Zonohedron#Zonotopes

A zonotope referred to in the geometry, the Minkowski sum of line segments ( the generators of Zonotops ). It is therefore a zonotope in d -dimensional space, if the d- dimensional vectors.

Properties

A zonotope is always a convex polytope, and according to the definition adopted here, the origin is the center of Zonotops. Each zonotope is point-symmetrical to its center. Every facet of a Zonotops is again a zonotope. Zonotope the above is a projection of the k-dimensional unit cube in the d- dimensional space, that is, in matrix notation, the matrix representing a projection of the column with the generators of the unit cube.

Zonoeder

Zonotope in a 3 -dimensional space is referred to as Zonoeder. It is usually assumed that the Zonoeder not limited to one level, the generators so are not coplanar.

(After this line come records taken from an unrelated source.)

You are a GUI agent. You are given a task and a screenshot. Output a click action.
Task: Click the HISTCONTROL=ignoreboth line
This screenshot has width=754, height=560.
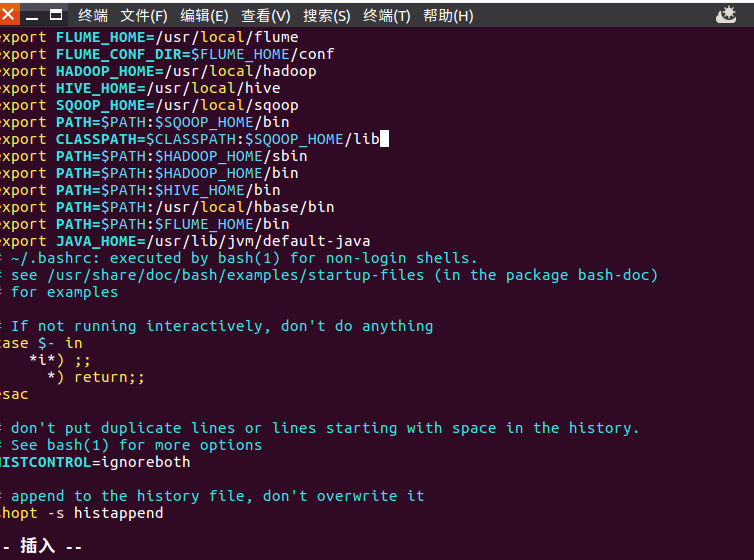click(x=95, y=462)
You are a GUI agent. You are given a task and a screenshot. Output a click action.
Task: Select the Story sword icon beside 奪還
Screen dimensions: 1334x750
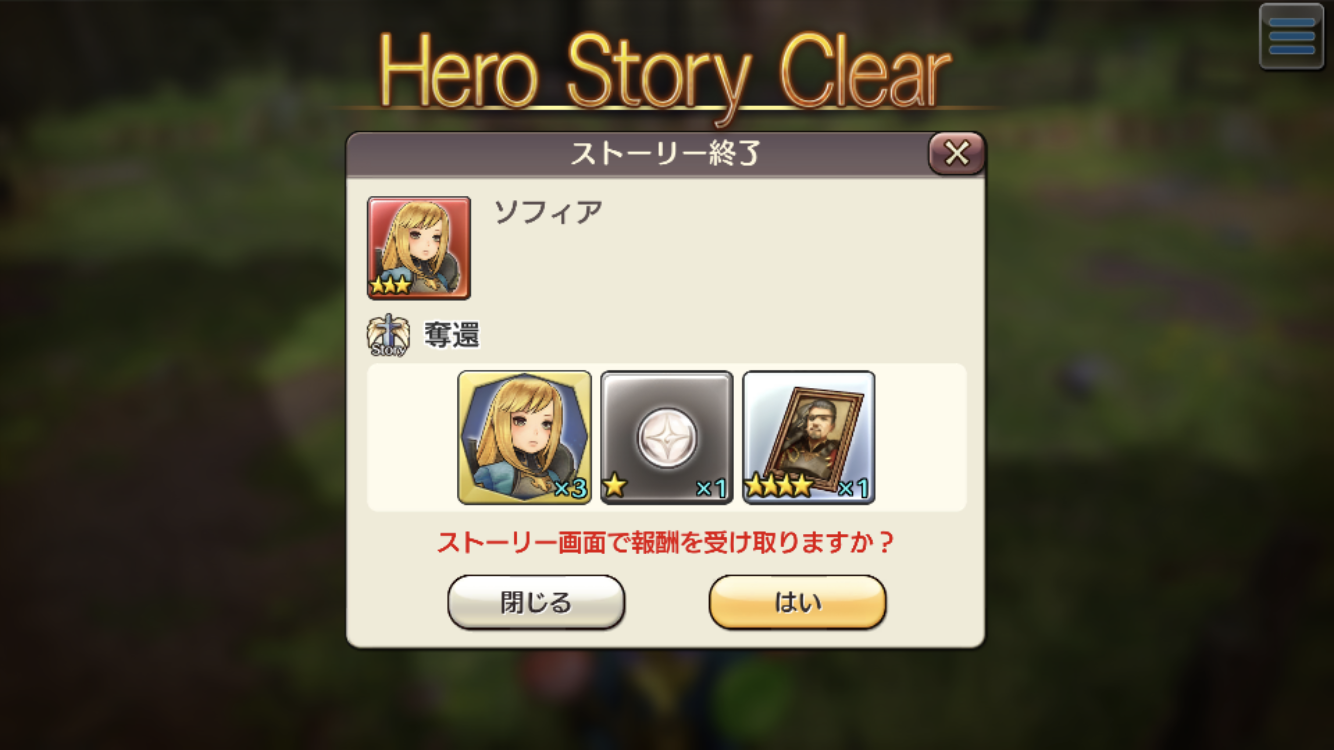click(x=388, y=336)
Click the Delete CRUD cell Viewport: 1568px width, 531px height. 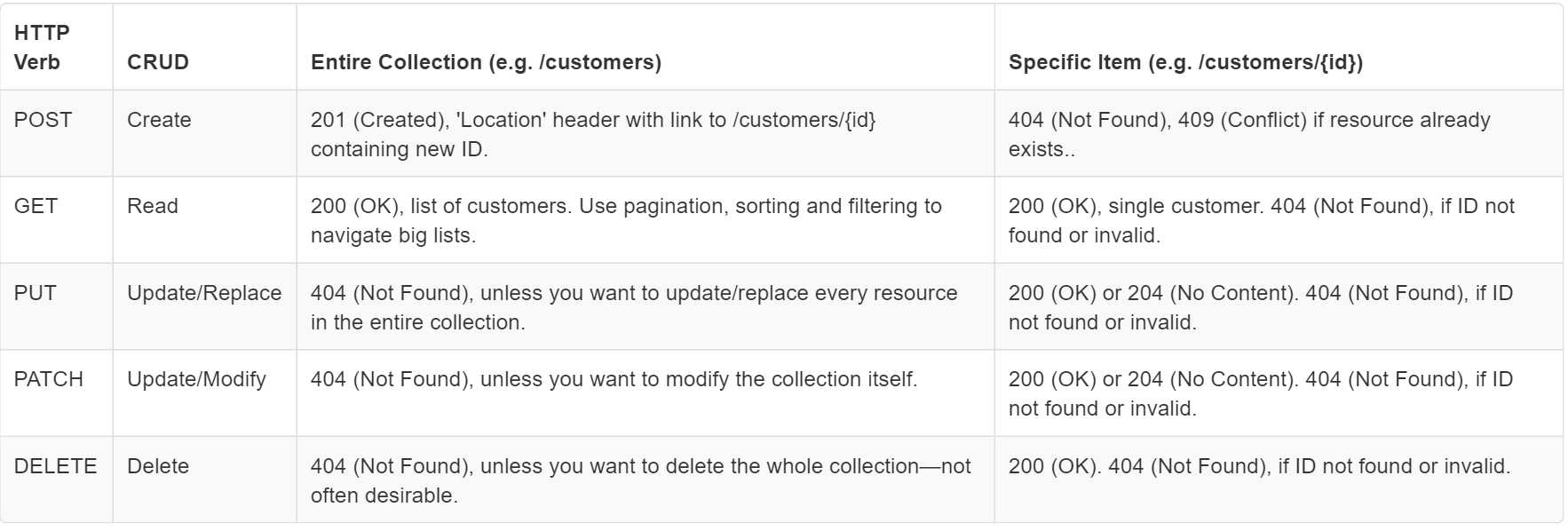tap(158, 466)
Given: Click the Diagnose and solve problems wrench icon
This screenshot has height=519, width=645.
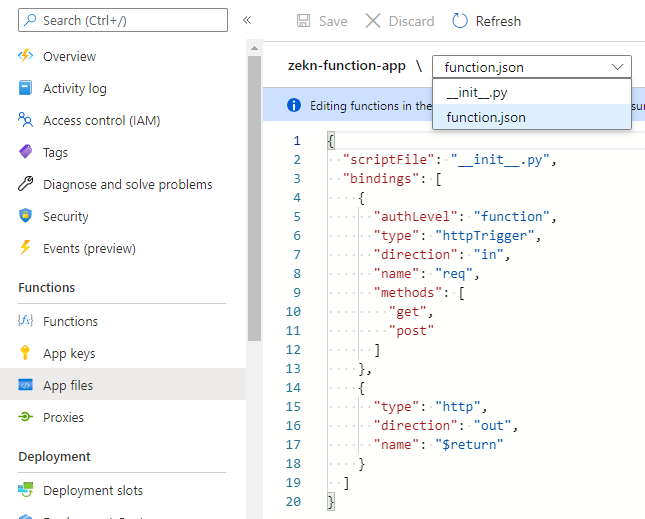Looking at the screenshot, I should tap(26, 184).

Construction of a Zonoeders

Corners, edges, and faces a Zonoeders can be constructed from the generators and then graphically represented for example. The inductive structure is particularly clear: to an already constructed zonotope a new line segment is added. For example, to be added to the already constructed three -dimensional unit cube the segment. For this purpose, the cube is cut along the edges that touch the segment. Then the halves are each shifted by the vector, and, and the resulting gap in the new zone is closed.

Lift halves

Fill gap

Example

The Zonoeder with the generators represents the truncated octahedron

Credentials

• Eppstein, David: Zonohedra and zonotopes. In: Mathematica in Education and Research. 5, No. 4, 1996, pp. 15-21.